Drug gangs are blamed for more than 2,000 murders nationwide in 2006 and have left a particularly bloody trail in Michoacan and Tijuana, where more than 300 people were slain last year.

On Friday, state officials said they had found nine bodies in a shallow grave in the city of Uruapan, in Michoacan state.

An anonymous call sent police to an abandoned warehouse Thursday in Uruapan, about 180 miles west of Mexico City. There, officials removed a loose section of flooring and discovered the mass grave, said Magdalena Guzman, a spokeswoman for the state prosecutors' office.

Officials found the bodies of three men and one woman late Thursday.
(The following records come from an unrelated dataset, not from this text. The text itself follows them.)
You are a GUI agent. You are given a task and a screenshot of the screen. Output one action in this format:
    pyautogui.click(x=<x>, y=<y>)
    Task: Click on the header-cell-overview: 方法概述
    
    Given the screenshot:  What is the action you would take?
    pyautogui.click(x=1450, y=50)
Their feet and hands were tied together, and their mouths were covered with tape. The bodies of five other men were uncovered on Friday. All were in advanced stages of decomposition, indicating the victims were killed some time ago. No suspects were in custody.
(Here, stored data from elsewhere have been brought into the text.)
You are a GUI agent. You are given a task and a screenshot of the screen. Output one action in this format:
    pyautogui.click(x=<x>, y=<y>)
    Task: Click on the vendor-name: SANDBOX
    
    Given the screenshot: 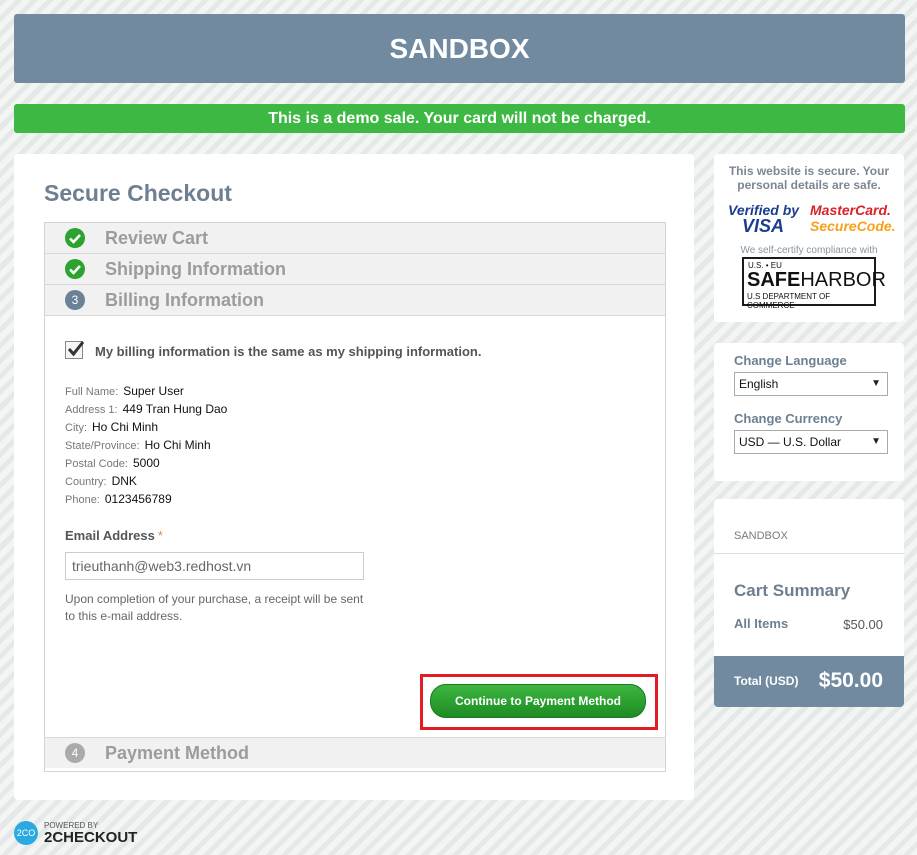 What is the action you would take?
    pyautogui.click(x=761, y=536)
Uruapan has been the site of some of Mexico's most brutal slayings, including a Sept. 6 attack in which gunmen dumped five severed heads onto a bar dance floor.

Opposition politicians and residents have expressed doubt that Calderon's highly publicized drug crackdown will have much of an impact.

His predecessor, Vicente Fox, also designated thousand of agents to fight drug trafficking, arresting several alleged top kingpins during his six-year term. But those actions appeared to spark more violence as other traffickers battled to take over the smuggling routes of those killed or detained.